Medial temporal lobe subregional morphometry using high resolution MRI in Alzheimer’s Disease

Figure2_rev

Group comparison of select MTL subregional measurements adjusted for age and ICV. Statistical significance is based on comparison with the “normal aging” group (amyloid-negative ADNI controls). Error bars reflect 1 standard deviation. *: p<0.05, **: p<0.01, ***:p<0.001.

wolk_segmentation

Top row from left to right: ADNI T1-MRI, T1-MRI zoomed in to hippocampus in coronal view, ADNI T2-MRI, zoomed in to hippocampus in oblique coronal view. Middle and bottom row show an example of automatic segmentation of MTL subregions using ASHS.

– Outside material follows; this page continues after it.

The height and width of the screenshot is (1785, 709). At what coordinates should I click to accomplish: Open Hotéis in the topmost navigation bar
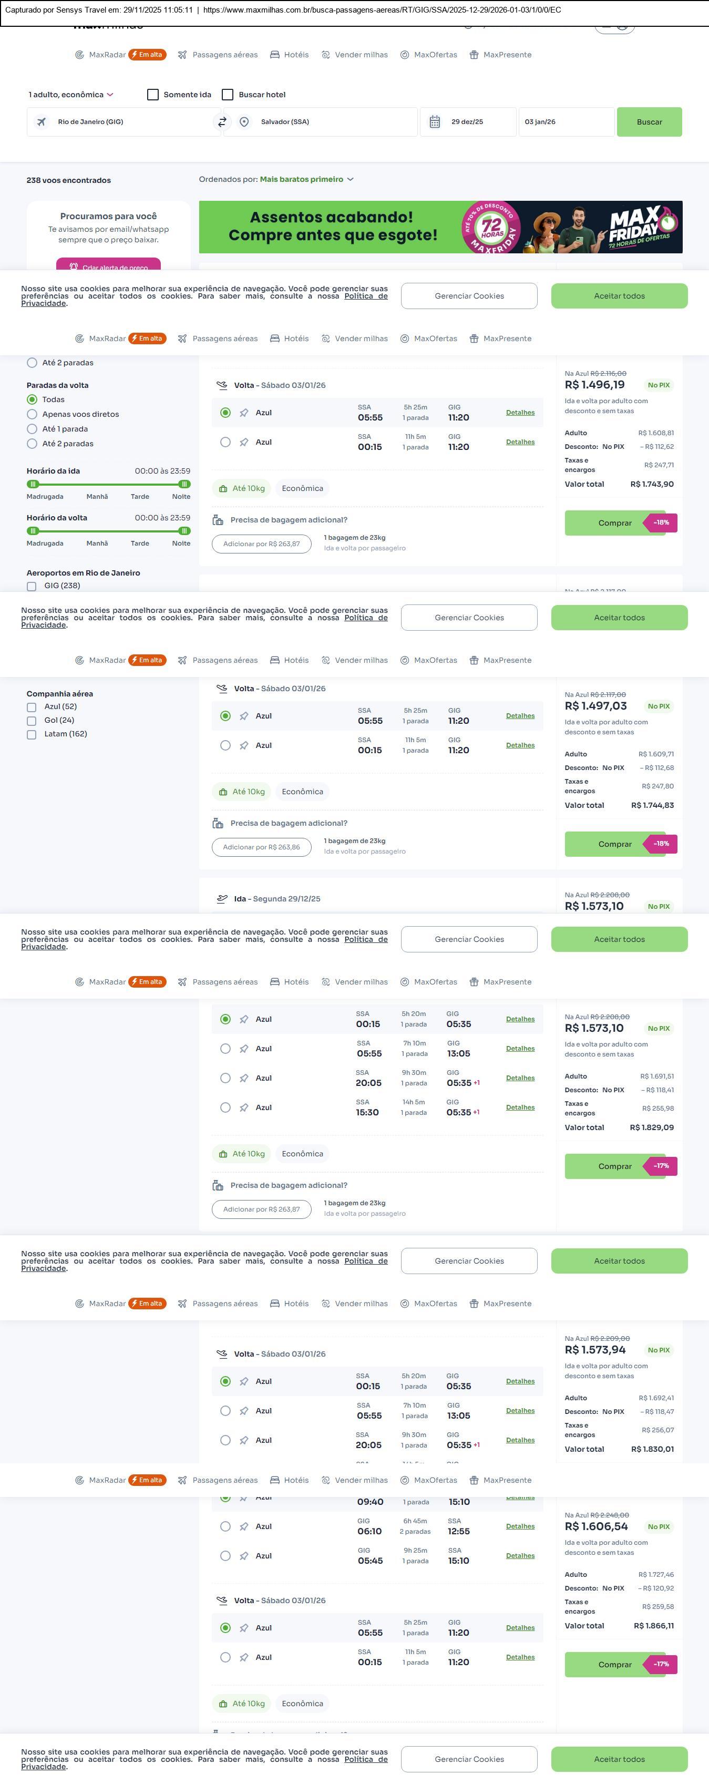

Recently published paper by Wolk et al. in Neurobiology of Aging examines the involvement of hippocampal subfields and medial temporal lobe (MTL) cortical subregions in different stages of Alzheimer’s disease (AD). The study used high-resolution T2-weighted MRI scans of the hippocampal region from the Alzheimer’s Disease Neuroimaging Initiative (ADNI) to perform pseudo-longitudinal analysis of the continuum from preclinical to mild AD dementia, with the groups were further divided according to amyloid status based on PET. The patterns of atrophy in the MTL subregions largely recapitulated Braak staging of neurofibrillary tangles (NFT) within the MTL. Particularly, Brodmann Area 35 (the first region associated with NFT deposition), was the only region to discriminate preclinical AD from amyloid negative CN adults (“normal aging”). These findings suggest that subregional measures derived automatically from high-resolution MRI scans with ASHS may be a valuable biomarker for therapeutic trials in AD and related neurodegenerative disorders.